The same patterns—and names—are appearing across major fraud tracking platforms, signaling a wide-reaching predatory campaign:
Reddit (r/CryptoScams): Users are witnessing a "cult-like fervor" in real-time, documenting participants liquidating retirement accounts for a projected 300% weekly return on Milase.
BBB Scam Tracker: Victims have officially flagged ElitePalace and Milase.com, noting that their operational strategy mirrors other known entities like "Ellsworth & Vane," utilizing identical UI/UX templates.
The predators behind ElitePalace are professionally evasive. Their insistence on using Signal for all high-level communication is a deliberate tactical choice:
The Trail Goes Cold: Signal’s disappearing message features allow them to delete entire conversation histories from both ends, leaving the victim with zero evidence for law enforcement.
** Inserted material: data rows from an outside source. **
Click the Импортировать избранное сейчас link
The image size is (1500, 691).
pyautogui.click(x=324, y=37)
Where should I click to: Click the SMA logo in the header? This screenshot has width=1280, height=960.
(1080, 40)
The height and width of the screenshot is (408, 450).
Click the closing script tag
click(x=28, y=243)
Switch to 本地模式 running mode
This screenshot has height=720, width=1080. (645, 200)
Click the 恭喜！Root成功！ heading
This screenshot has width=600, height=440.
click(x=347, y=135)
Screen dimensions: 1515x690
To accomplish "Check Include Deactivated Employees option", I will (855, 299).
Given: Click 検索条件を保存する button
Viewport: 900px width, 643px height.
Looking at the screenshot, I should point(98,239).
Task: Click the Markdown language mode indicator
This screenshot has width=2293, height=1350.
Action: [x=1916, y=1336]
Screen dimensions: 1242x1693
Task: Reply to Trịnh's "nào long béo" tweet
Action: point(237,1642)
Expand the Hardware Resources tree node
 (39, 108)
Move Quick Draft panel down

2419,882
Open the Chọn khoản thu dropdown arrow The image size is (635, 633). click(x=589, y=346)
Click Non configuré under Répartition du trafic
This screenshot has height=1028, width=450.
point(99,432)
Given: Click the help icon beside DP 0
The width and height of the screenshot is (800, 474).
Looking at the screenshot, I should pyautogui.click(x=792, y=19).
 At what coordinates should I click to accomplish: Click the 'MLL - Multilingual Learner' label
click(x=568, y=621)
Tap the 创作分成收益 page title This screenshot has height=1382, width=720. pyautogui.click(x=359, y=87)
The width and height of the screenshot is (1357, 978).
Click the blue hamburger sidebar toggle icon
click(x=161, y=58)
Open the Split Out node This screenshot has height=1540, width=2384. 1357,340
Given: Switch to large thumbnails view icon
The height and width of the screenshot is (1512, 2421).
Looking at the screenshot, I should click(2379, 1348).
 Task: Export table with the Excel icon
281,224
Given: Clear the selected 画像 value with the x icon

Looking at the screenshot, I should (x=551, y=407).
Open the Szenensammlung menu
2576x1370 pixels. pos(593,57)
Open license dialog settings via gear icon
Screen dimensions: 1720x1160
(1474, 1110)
Controlled Narratives: Once they have "butchered the pig" (stolen the principal), they vanish instantly. You must act before they do. If you are communicating on Signal, immediately screen capture every text, link, and instruction.
Do not be deceived by flashing green numbers or soaring dashboard balances. There is only one metric that matters: liquidity.
Attempt to transfer 50% of your total holdings from Milase to a private, non-linked wallet (like Coinbase, Kraken, or a hardware wallet).
If it clears: Move the remaining balance immediately and sever ties.
If it is "pending," "under review," or blocked: The trap has sprung. Many users report being unable to withdraw once the "test" phase ends and their own capital is committed.
If your withdrawal fails, do not listen to excuses about "tax requirements," "IRS holds," or "security fees." These are secondary scams designed to steal even more money. If your funds are frozen:
Cease All Communication: Do not confront the moderators; they will delete the Signal chat and block you instantly.
Document Everything: Save screenshots of your Milase balance, transaction hashes, and all messages from Hawthorne, Merritt, or Marlowee.
Involve the Authorities: Immediately file a report with the FBI’s Internet Crime Complaint Center (IC3.gov) and your local financial regulator.